It wasn’t the singing; it was the song. When Deanie Parker hit her last high note in the studio, and the band’s final chord faded behind her, the producer gave her a long, appraising look. She’d be great onstage, with those sugarplum features and defiant eyes, and that voice could knock down walls. “You sound good,” he said. “But if we’re going to cut a record, you’ve got to have your own song. A song that you created. We can’t introduce a new artist covering somebody else’s song.” Did she have any original material? Parker stared at him blankly for a moment, then shook her head.
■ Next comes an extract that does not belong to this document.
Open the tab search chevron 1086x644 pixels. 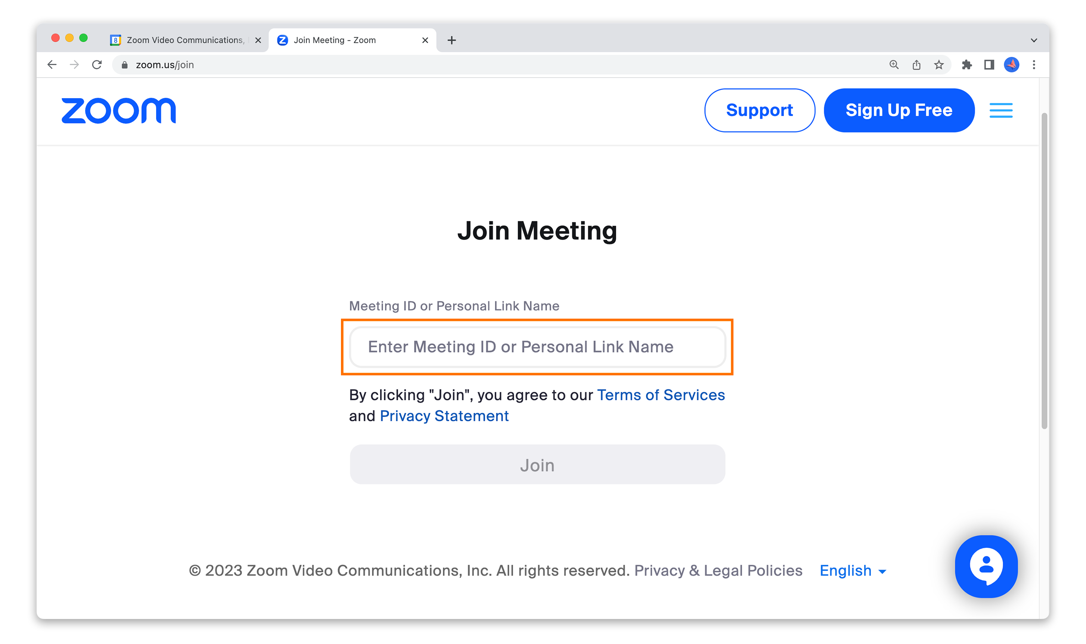(1033, 40)
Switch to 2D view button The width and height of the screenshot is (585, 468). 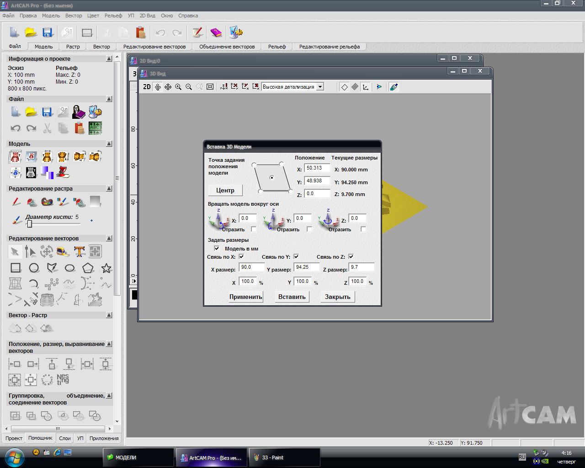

No. But she could get some. Parker was seventeen. She had moved to Memphis a year earlier, in 1961, to live with her mother and stepfather, and was itching to get out of school and start performing. She was born in Mississippi but had spent most of her childhood with her aunt and uncle in Ironton, Ohio, a small town on the Kentucky border. Her grandfather had sent her there after her parents divorced, hoping that she could get a better education up north. Her aunt Velma was a church secretary and a part-time college student; her uncle James worked for the C. & O. Railway. They gave her piano lessons at a Catholic convent and elocution lessons at home. On Sunday afternoons, her aunt would take her to church teas and teach her proper etiquette—how to fold her white gloves in her purse and set her napkin on her lap. In Ironton, the races were allowed to mix a little. Churches and most social clubs were segregated, but Parker went to school with white kids and sometimes even played in their homes. If she closed her eyes, she could almost imagine that there was no difference between them.
Diese Geschichte stammt aus der June 05, 2023-Ausgabe von The New Yorker.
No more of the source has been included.